In rodent models, reductions in brain ZO-1, claudin-5 and occludin protein levels at one to three days after ICH (collagenase and blood injection) have been reported by multiple groups by Western blot.^47–53 In addition, by immunohistochemistry, ICH induced breaks in normal microvascular ZO-1 staining have been reported at days 1 and 3.^51,52,54 At the mRNA level, Sun et al.⁴⁹ also reported reductions in brain claudin-5 and occludin expression at days 1 and 3 after ICH. While there is consistent evidence of loss of TJ proteins after ICH, the time of onset and duration of that loss is uncertain. Also, there is a lack of information on the spatial distribution of TJ protein changes within the brain and how that evolves with time (e.g. are they limited to perihematomal tissue).

Interestingly, Krafft et al.⁴⁷ reported a very marked increase in phospho-β-catenin one day after ICH. Whether that extends to phosphorylation of other junction proteins or the actin cytoskeleton has not been examined. Given the importance of phosphorylation and other protein modifications in regulating junction function,¹⁰ this should be rectified.

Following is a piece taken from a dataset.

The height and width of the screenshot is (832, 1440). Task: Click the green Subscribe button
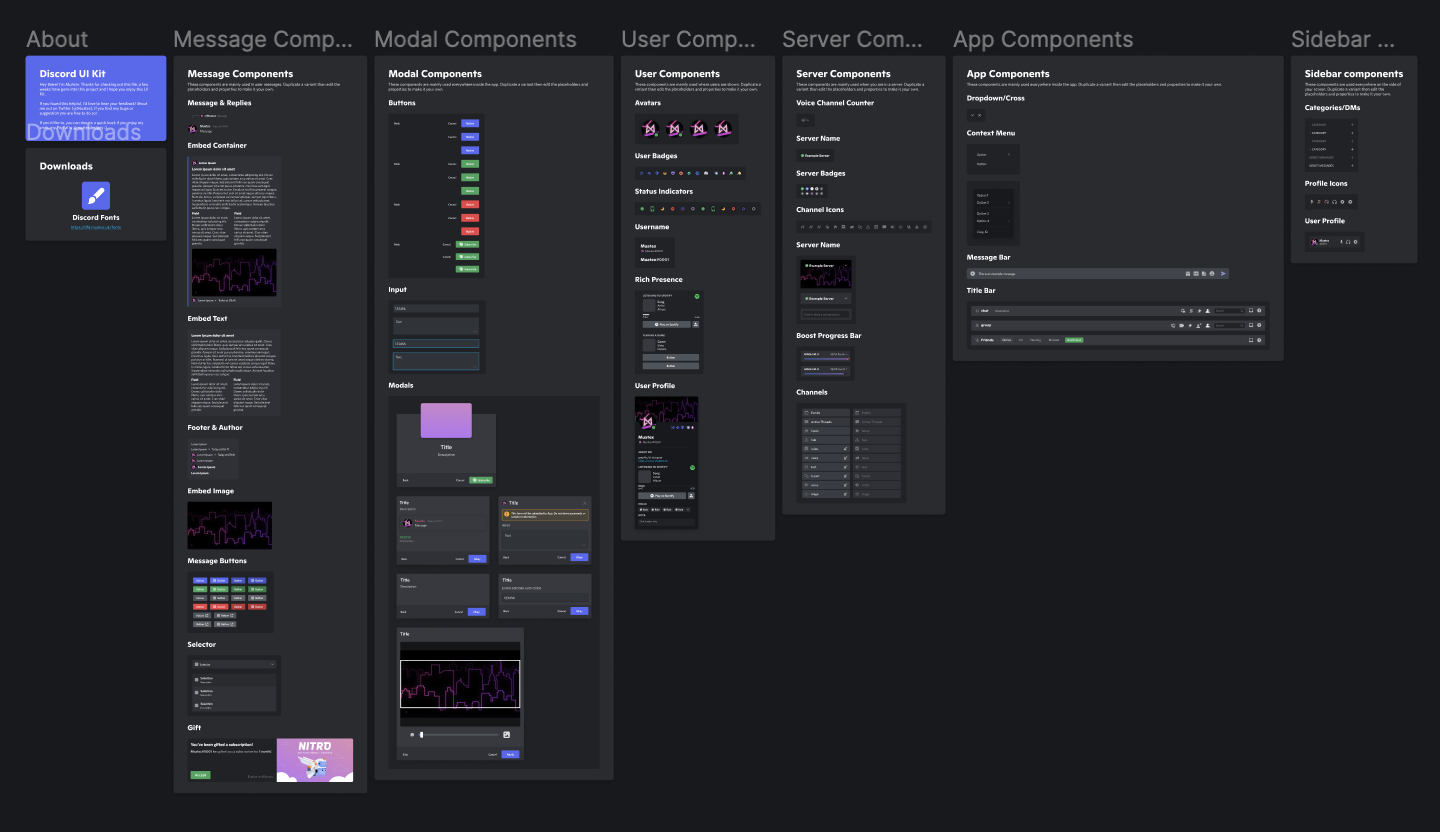[467, 244]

After ICH, there is evidence that the actin cytoskeleton may be a therapeutic target for preventing BBB disruption.^55,56 However, there needs to be studies assessing and visualizing the endothelial actin cytoskeleton changes post-ICH (e.g. stress fiber formation; F-actin/G-actin ratios) as has been done for cerebral ischemia.²²

SAH

Historically much research on SAH has focused on delayed vasospasm and delayed cerebral ischemia (starting ∼3 days after ictus, peaking days 5–14 in humans). However, there has been a growing understanding of the importance of early brain injury^4,57 and studies on brain endothelial junction proteins have primarily focused on 24 h after SAH. In the rat endovascular perforation model and brain Western blot, multiple studies have shown marked decreases in the TJ proteins ZO-1,^58–63 occludin^{59,60,62,64–68} and claudin-5^{58–61,64,65,68} at 24 h. Reductions in ZO-1, occludin and claudin-5 at 24 and 48 h after SAH have also been reported in the mouse perforation model using brain Western blot.^69–73 An alternative to the endovascular perforation model of SAH is direct blood injection into CSF. Reductions in occludin and ZO-1 at 24 and 48 h after SAH have been reported in such models in rat using brain Western blot.^74–77 While there is general agreement between these studies, Li et al.³⁴ examined longitudinal changes (30 min to 1 week) in ZO-1, occludin and claudin-5 in the rat endovascular perforation model. By brain Western blot, they too found a decrease in ZO-1 and occludin after SAH. However, they found no decrease in claudin-5 at any time point and their results suggest that 24 h may not be the optimal time point for studying ZO-1 and occludin. They found a biphasic change in those two proteins. For ZO-1, there was a significant loss of protein at 30 min, a peak loss at 2 h, and a return towards normal levels at 24 h. There was than a second phase of reductions peaking at 72 h but with a significant reduction still present at one week. A similar pattern was found with occludin, although occludin levels returned to normal at one week. Those results were confirmed by immunohistochemistry.³⁴ The very early changes in TJ proteins (30 min) are important as early BBB impairment has been reported after SAH.⁴ Whether the biphasic changes in TJ protein expression reflect different etiologies, e.g. ischemia and inflammation, is uncertain as is whether early and late changes might be associated with protein turnover and transcriptional mechanisms. ZO-1, occludin and claudin-5 mRNA levels have not been studied after SAH.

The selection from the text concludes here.